== Segment start ==

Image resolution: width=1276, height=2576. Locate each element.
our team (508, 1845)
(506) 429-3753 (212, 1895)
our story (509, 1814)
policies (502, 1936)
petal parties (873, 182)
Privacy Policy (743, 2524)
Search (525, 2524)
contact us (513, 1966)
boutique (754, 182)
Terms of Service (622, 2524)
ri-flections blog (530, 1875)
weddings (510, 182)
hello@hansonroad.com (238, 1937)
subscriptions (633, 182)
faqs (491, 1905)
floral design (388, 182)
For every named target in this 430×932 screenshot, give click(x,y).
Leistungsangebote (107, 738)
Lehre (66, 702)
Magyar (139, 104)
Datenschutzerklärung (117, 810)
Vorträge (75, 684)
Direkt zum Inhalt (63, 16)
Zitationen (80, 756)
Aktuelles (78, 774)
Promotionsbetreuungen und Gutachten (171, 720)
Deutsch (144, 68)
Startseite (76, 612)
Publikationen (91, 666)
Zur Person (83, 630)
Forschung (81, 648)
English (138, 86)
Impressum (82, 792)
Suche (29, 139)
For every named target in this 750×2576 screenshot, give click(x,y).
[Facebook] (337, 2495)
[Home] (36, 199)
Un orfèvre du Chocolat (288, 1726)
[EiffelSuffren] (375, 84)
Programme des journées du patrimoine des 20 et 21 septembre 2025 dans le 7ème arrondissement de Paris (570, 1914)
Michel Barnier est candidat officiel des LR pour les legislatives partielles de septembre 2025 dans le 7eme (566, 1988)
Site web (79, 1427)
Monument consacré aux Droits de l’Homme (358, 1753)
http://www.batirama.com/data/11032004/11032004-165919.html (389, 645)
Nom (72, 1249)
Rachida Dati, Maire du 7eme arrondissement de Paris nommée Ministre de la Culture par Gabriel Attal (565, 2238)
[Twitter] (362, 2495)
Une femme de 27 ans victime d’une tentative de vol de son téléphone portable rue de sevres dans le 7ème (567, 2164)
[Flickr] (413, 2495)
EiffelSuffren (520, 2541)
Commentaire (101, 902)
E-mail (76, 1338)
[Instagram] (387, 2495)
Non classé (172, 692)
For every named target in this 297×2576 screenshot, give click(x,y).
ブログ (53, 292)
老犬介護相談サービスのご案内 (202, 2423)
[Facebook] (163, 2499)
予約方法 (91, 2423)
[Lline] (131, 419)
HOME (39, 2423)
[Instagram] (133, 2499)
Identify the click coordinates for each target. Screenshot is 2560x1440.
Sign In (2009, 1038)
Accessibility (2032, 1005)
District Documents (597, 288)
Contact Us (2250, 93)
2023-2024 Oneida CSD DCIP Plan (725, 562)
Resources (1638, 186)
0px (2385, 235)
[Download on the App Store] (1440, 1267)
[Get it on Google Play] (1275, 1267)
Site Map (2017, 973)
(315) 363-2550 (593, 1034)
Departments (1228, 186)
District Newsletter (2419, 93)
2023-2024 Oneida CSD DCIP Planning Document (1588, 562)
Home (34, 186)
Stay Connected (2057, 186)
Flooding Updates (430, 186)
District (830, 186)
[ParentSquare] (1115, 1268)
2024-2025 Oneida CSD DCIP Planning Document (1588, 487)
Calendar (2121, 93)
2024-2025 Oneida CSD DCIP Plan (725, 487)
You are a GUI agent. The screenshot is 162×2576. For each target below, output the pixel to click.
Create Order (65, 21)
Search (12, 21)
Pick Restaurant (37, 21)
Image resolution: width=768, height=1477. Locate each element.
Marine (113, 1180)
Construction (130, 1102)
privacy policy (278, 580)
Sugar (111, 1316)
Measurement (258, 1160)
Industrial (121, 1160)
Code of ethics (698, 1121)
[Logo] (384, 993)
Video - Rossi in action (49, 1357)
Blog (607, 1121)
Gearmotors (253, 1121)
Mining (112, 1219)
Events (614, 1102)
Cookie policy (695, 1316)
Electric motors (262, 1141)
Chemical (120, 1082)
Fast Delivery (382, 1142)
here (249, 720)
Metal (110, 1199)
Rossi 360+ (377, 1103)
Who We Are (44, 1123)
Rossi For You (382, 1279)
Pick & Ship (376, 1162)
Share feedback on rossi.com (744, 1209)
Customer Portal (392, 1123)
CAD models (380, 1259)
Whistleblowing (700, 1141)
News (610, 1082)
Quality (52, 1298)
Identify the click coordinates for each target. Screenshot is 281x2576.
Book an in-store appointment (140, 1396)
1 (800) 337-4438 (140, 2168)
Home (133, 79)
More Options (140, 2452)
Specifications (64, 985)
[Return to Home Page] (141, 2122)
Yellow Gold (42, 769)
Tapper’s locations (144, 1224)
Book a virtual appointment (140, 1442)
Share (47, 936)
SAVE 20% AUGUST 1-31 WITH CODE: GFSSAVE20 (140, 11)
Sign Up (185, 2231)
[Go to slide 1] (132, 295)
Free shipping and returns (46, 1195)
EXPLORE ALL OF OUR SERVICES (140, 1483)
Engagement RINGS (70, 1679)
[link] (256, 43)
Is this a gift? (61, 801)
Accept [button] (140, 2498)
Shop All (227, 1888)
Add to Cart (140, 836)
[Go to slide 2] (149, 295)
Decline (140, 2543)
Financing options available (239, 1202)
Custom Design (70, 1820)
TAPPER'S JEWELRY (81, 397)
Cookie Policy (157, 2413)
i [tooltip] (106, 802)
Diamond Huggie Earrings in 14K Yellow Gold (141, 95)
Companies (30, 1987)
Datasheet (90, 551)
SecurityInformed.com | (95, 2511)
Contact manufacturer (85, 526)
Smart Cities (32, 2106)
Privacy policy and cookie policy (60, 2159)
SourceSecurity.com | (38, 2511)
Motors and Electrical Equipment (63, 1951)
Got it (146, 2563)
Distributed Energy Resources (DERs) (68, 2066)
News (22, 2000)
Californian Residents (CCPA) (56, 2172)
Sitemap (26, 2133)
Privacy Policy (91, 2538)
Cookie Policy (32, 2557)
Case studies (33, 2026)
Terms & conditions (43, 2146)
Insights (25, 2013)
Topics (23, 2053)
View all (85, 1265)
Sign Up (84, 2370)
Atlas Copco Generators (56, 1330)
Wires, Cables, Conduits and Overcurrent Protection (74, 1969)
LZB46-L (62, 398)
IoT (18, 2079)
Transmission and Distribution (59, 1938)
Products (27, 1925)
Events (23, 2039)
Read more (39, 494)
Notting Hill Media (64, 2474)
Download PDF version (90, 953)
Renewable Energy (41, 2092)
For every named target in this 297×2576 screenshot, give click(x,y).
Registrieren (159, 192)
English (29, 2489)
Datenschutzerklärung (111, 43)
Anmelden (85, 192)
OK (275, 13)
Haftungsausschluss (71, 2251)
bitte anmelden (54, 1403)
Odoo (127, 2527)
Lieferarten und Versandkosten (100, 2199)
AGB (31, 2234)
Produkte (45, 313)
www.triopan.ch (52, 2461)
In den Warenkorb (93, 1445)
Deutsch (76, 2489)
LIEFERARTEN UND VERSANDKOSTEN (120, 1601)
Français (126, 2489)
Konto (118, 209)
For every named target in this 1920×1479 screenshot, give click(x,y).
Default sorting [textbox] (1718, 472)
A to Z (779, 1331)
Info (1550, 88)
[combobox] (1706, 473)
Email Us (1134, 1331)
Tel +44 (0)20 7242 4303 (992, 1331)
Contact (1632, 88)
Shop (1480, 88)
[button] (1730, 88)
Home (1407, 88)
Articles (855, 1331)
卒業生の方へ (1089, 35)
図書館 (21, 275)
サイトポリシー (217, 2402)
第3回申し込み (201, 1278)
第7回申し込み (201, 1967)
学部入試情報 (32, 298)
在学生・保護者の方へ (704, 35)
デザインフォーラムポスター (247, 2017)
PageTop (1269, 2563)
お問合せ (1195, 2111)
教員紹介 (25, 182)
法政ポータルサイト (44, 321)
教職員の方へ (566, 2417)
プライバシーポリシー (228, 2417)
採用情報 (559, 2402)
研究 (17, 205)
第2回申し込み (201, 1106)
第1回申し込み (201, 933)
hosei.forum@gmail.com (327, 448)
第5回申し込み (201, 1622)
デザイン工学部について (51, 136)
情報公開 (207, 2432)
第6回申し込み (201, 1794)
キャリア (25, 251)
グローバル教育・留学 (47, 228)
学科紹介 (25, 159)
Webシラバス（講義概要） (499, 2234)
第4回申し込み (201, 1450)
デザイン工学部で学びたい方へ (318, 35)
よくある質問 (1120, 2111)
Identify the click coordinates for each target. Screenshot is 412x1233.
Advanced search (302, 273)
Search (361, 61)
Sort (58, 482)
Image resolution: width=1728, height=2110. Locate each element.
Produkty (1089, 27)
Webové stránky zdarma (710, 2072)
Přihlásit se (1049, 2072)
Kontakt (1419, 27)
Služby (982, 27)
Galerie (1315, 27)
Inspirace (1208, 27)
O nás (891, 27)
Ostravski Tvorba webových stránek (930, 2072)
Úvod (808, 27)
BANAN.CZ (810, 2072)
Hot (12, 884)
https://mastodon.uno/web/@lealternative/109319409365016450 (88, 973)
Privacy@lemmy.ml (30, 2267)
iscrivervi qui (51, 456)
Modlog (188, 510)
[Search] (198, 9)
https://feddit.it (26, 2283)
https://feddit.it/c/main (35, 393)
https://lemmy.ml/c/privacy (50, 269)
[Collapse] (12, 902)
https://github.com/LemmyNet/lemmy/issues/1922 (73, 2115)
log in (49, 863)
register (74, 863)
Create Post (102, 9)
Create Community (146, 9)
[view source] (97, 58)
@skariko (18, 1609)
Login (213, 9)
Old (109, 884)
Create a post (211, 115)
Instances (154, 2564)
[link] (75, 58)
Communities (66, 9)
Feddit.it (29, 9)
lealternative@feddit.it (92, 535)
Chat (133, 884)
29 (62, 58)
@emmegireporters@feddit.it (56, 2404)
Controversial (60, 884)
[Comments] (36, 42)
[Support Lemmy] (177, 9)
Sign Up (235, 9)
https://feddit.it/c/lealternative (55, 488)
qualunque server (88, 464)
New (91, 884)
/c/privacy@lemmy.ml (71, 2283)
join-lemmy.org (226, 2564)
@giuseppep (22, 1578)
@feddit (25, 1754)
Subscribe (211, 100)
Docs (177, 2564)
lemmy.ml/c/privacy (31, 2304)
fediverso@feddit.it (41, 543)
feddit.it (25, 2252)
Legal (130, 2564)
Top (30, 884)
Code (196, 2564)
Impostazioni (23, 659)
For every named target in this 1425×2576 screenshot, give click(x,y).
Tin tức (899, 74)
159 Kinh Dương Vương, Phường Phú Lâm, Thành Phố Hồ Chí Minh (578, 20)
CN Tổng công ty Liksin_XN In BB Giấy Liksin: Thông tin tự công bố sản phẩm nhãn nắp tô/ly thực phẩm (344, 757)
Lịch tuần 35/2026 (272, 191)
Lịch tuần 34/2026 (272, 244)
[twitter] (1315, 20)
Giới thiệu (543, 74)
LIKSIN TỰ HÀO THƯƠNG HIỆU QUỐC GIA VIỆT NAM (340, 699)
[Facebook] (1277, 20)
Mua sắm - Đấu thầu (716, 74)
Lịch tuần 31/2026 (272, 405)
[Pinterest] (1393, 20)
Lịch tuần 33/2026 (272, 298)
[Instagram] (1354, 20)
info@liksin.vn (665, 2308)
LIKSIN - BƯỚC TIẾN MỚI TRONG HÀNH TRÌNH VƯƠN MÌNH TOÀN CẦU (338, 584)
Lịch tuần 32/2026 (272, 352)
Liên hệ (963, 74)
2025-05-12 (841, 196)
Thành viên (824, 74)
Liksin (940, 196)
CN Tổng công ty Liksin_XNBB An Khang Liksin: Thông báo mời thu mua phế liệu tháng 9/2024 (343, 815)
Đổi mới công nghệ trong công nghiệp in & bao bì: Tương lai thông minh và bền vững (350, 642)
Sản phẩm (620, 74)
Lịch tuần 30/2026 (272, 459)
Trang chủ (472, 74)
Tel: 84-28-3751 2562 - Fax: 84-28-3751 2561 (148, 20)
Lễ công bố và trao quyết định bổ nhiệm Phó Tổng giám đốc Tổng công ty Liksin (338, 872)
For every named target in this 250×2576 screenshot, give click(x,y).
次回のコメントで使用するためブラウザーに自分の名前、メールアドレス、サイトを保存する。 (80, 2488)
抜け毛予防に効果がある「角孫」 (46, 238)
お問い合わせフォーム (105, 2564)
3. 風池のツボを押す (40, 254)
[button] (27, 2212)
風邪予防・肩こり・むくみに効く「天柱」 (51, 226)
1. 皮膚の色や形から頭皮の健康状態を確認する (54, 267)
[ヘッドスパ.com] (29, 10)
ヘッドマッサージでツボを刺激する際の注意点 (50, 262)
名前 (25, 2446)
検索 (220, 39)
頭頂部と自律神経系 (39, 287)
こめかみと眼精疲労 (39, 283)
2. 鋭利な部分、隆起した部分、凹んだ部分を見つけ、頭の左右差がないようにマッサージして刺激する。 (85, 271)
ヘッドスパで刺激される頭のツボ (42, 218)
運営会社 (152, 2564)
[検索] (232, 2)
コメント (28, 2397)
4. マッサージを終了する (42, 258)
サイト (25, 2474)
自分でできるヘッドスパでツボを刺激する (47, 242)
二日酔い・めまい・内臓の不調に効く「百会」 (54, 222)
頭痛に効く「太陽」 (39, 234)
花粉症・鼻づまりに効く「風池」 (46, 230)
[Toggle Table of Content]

== Segment end ==

▸ TRY IT: A line in the material may hold the string "dans". Report how many do, and write only the number.

▸ SOLUTION TO THE EXERCISE: 3